I sat on the grass and rested, was a rough week. About the most I interjected was cleaning off the steps.  I stay out of other photographers ways when they are working.  Previous shoot Susan had, the photographer was a paranoid sob, so I went and shot waterfalls and creeks while they worked.


----------



## morph4me (Jun 12, 2009)

seasoned said:


> Two different sentences, first your work is awesome
> 
> 
> 
> ...


 
Oh, I thought the "Nice job, Bob" was for convincing Susan to marry him. :uhyeah:


----------



## Matthew McMullen (Jun 12, 2009)

Very nice work Shelley I was there and the pictures even look better than when they were being taken


----------



## ShelleyK (Jun 12, 2009)

:O you were there??? When?? Where??


----------



## Bob Hubbard (Jun 12, 2009)

Matthew McMullen said:


> Very nice work Shelley I was there and the pictures even look better than when they were being taken


Wrong shoot.  These were shot last week.


----------



## Bob Hubbard (Jun 12, 2009)

ShelleyK said:


> :O you were there??? When?? Where??


Matt's a master of disguise.


----------



## Tensei85 (Jun 12, 2009)

Awesome photos! Your portfolio really looks like a masterpiece!
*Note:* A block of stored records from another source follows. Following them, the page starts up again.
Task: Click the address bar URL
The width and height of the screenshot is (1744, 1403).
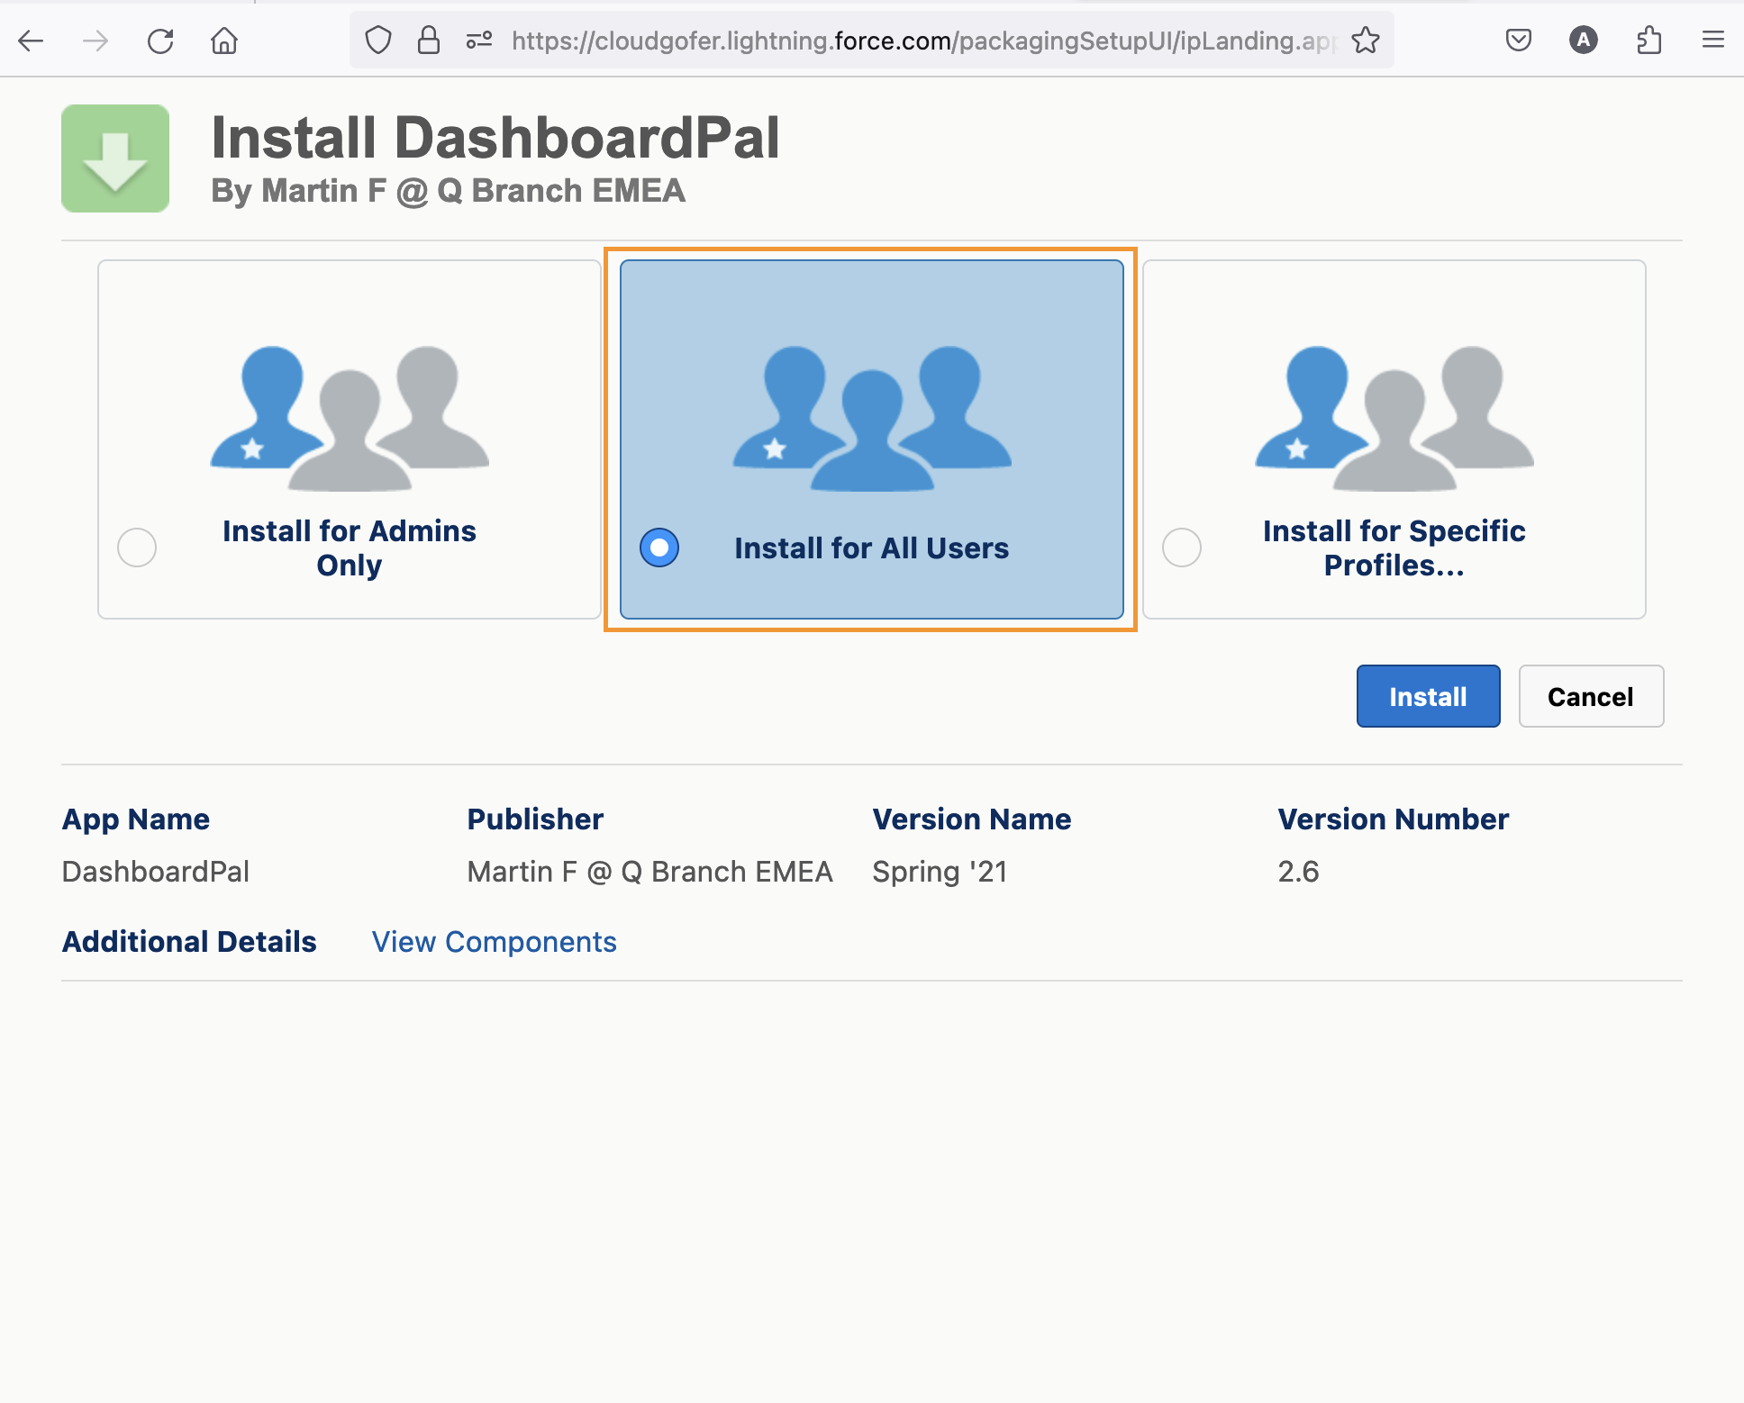Action: pyautogui.click(x=901, y=40)
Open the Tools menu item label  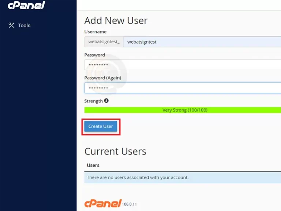24,25
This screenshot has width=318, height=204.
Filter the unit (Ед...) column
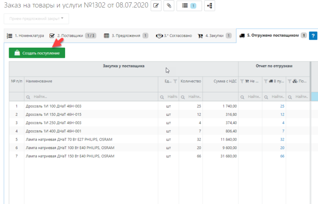(175, 81)
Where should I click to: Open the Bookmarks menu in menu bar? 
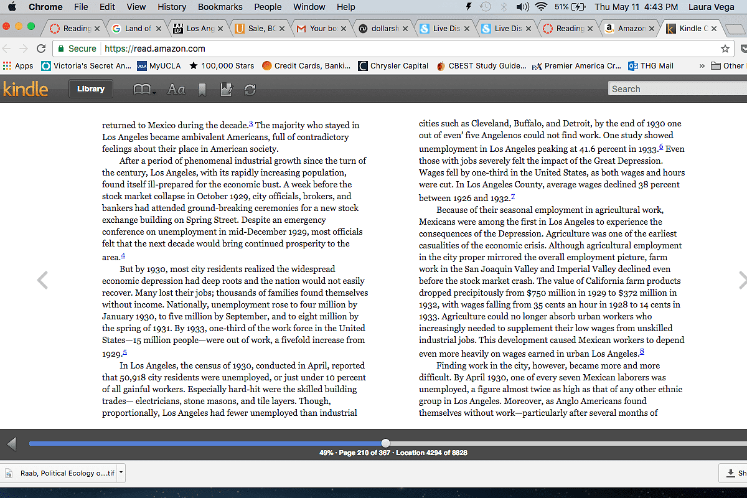click(x=220, y=7)
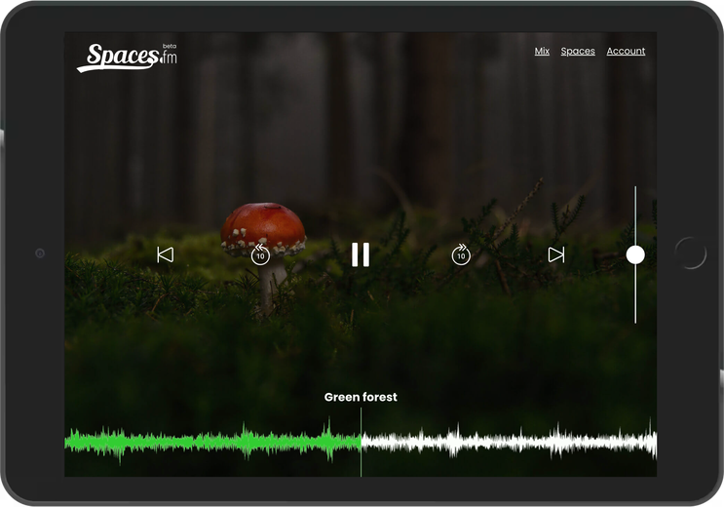Skip to the next track
Viewport: 724px width, 507px height.
point(556,254)
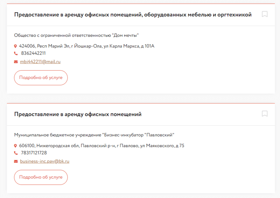Click phone number 78317121728
The image size is (280, 198).
coord(34,153)
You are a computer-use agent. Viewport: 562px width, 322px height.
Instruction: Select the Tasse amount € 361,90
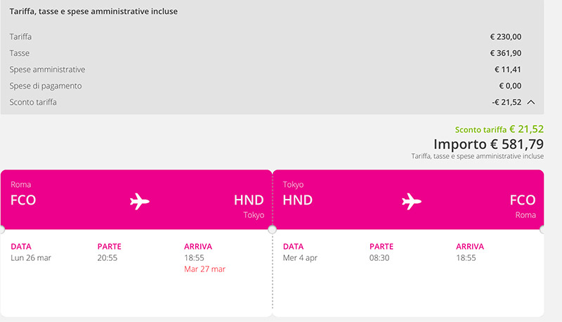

For what its worth coming from an average Joe I'm impressed. Keep up the great artwork.


----------



## Tensei85 (Jun 12, 2009)

P.s. I like the last shot the best, all the rest were great though.


----------



## Tensei85 (Jun 12, 2009)

P.s.s. (last post...) Congrats Bob, wishing you all the best in the now and the future to come 
: )


----------



## ShelleyK (Jun 13, 2009)

Bob Hubbard said:


> Wrong shoot.  These were shot last week.


Thanks Bob!  i was like ...where the heck was he hiding!  Im usually pretty good at being aware of my surroundings LOL


----------



## ShelleyK (Jun 13, 2009)

Tensei85 said:


> Awesome photos! Your portfolio really looks like a masterpiece! For what its worth coming from an average Joe I'm impressed. Keep up the great artwork.



Thank you very much!!


----------



## Drac (Jun 15, 2009)

*excellent  *


----------